Eventually, in Chung’s partial retelling of Shakespeare’s Romeo and Juliet, Pooja’s relentless pursuit of romance takes a violent turn and his quest for love as part of a Hollywood fantasy crumbles and becomes a discovery of self love. Pooja’s journey in White elephant also parallels that of Asian Canadians in their country’s television industry, of being the model minority for never daring to rock the boat or the perpetual outsider on screen.
That is, until Simu Liu, the titular star of Marvel’s first Asian superhero offering, Shang-Chi and the legend of the ten rings, took the room of the writer of Kim’s convenience to the task after the brutal cancellation of the cult Canadian comedy that originated on CBC in Canada and in which he starred.
Chung says Kim’s convenience helped Asian Canadian actors and creators break their apparent invisibility on national television sets. The cult comedy, which portrays the Korean-Canadian family Kim running a convenience store in downtown Toronto, showcased the challenges faced by first-generation immigrants and their Canadian-born children as they weave their way through a new and often strange country.
But as the local success story grew with the seasons and international reach on Netflix, creative control increasingly left the hands of diverse talent, as white writers instead created characters outside of their own. own race or ethnicity. Kim’s convenience co-creators Ins Choi and Kevin White have been in the media spotlight following the show’s cancellation and subsequent comments from Liu and other cast members regarding inclusion and representation issues. in the wings.
“The issues the actors raised were precisely that there was no one on the creative side who could talk about the Canadian-Korean cultural nuances,” says Chung. He adds the controversy surrounding the Kim’s convenience The Writers’ Room could have been avoided if more diverse voices had jumped on board as the series gained in popularity.
“As Kim grew more and more, the opportunity to bring in Asian Canadian writers, especially East Asian Canadian writers or Korean Canadian writers, was there and it was just a huge missed opportunity, ”insists Chung. He argues that the Canadian television industry is making up for lost time by investing more in Asian Canadian themed TV series and creative development.
But it is the success of Kim’s convenience on Netflix and in the US market which first exposed the flaws in the Canadian industry. “If Kim’s hadn’t been successful in the United States, I don’t know if we would even talk about it now,” Chung said.
And Liu’s comments only followed the Canadian actor swapping his local celebrity status for a global celebrity with Shang-Chi, a luxury that is not offered to other Canadian actors and creators of Asian origin. “We are all gagged because there is so little work there. If one of us says something, we may never find a job again. So that’s what gagged us for so long, ”says Chung.

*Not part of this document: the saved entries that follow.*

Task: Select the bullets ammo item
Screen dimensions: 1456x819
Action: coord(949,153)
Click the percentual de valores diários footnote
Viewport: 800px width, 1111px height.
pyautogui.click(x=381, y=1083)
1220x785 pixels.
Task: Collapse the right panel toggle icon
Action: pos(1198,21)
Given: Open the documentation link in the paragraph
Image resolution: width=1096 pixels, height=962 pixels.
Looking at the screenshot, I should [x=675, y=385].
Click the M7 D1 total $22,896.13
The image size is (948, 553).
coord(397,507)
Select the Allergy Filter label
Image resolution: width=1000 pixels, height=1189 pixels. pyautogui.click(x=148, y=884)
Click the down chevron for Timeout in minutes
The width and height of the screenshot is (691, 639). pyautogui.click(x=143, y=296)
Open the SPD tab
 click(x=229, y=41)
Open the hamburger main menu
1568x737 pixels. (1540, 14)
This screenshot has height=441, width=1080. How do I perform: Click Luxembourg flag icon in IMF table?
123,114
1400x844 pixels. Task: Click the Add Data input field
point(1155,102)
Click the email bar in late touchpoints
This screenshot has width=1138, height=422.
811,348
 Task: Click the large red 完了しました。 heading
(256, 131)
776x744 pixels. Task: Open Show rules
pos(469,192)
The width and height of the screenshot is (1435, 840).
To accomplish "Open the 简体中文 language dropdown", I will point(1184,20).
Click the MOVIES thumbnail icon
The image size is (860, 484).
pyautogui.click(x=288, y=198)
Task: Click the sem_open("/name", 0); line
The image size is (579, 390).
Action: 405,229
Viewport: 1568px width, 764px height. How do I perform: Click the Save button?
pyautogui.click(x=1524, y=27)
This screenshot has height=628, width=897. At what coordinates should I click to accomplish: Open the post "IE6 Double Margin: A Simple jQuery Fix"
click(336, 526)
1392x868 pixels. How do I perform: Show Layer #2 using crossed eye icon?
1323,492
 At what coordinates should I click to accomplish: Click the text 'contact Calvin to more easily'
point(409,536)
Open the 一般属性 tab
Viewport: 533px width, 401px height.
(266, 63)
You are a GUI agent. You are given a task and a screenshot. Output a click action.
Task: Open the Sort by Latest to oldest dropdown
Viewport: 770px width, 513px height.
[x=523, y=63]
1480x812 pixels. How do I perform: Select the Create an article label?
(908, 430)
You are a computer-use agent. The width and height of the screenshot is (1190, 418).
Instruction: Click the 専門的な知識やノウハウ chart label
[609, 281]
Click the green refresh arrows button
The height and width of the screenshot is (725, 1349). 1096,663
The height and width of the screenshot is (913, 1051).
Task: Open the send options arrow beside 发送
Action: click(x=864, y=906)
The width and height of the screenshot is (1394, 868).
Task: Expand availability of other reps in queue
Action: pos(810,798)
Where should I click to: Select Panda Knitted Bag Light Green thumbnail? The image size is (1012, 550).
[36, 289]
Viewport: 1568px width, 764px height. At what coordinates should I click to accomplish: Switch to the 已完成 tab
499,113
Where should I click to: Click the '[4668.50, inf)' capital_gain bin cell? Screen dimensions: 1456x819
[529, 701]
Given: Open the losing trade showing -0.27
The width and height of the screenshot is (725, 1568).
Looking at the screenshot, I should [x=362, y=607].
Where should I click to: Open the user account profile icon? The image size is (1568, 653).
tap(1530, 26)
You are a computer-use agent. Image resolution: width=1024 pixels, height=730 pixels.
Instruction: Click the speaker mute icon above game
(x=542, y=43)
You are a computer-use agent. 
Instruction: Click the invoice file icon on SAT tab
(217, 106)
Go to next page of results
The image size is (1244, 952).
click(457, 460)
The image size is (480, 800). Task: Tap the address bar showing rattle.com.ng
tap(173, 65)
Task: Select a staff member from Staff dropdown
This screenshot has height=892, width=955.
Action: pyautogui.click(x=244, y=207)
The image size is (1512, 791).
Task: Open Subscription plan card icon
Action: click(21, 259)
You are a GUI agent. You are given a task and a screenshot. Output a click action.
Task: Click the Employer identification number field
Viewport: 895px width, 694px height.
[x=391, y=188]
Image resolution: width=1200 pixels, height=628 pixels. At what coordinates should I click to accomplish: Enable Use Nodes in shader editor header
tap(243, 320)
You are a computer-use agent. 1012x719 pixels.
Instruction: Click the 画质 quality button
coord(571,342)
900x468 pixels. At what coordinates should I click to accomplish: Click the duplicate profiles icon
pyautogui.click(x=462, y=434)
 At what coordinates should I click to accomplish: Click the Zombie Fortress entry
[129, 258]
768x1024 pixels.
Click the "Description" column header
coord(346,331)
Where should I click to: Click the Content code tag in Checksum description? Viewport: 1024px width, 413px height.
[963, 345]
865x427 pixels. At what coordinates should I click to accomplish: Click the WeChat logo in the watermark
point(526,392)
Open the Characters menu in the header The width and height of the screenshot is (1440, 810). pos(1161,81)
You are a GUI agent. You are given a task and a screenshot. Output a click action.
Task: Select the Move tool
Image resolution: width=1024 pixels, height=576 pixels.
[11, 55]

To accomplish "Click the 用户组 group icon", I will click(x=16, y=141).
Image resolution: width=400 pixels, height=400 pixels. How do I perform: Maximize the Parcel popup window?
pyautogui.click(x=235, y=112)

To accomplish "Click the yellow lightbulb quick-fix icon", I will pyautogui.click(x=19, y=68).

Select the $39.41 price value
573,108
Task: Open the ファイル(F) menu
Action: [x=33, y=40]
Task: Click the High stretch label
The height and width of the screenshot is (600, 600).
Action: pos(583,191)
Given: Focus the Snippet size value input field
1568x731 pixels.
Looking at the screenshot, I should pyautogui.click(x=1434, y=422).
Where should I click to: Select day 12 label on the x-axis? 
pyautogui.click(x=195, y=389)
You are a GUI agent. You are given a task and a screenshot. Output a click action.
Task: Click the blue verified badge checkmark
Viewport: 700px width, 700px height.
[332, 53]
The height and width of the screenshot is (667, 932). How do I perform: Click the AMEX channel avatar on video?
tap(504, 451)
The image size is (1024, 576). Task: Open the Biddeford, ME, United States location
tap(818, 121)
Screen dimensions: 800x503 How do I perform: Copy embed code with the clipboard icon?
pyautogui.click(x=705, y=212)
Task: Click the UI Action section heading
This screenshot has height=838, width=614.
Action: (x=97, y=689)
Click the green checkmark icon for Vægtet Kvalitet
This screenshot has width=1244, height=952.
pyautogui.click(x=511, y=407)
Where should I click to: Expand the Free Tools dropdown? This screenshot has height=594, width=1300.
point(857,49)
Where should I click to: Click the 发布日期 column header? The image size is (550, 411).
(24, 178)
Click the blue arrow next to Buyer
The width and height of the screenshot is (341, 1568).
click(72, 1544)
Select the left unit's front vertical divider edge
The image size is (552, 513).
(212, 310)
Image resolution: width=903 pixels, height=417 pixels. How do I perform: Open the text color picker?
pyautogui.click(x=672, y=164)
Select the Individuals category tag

“I have the impression that maybe Kim’s convenience was the result of our inability to speak out, our inability to express these grievances in a civil and professional manner, ”he adds. This is about to change as CBC, Canada’s public broadcaster, recently unveiled Running the Burbs, a comedy created by and starring Andrew Phung as it portrays a young Canadian family living fully in the suburbs, and Filipino Canadian comedian Gordie Lucius defined as the mastermind behind young adult comedy Frick, I love nature.
Chung is also a co-founder of the Asian Canadian Film Alliance, an advocacy group that seeks to uplift, develop and ensure an accurate portrayal of Asian Canadian characters and creative talents in the domestic film and television industry. television. And the White elephant The director says he also wants Asian Canadian creators to have the chance to tell zombie stories and create other non-ethnic content.
“It has very little to do with the ethnicities of the characters, but it does tell about the characters’ personalities and their surroundings. This is where the diversity of voices comes in, ”says Chung.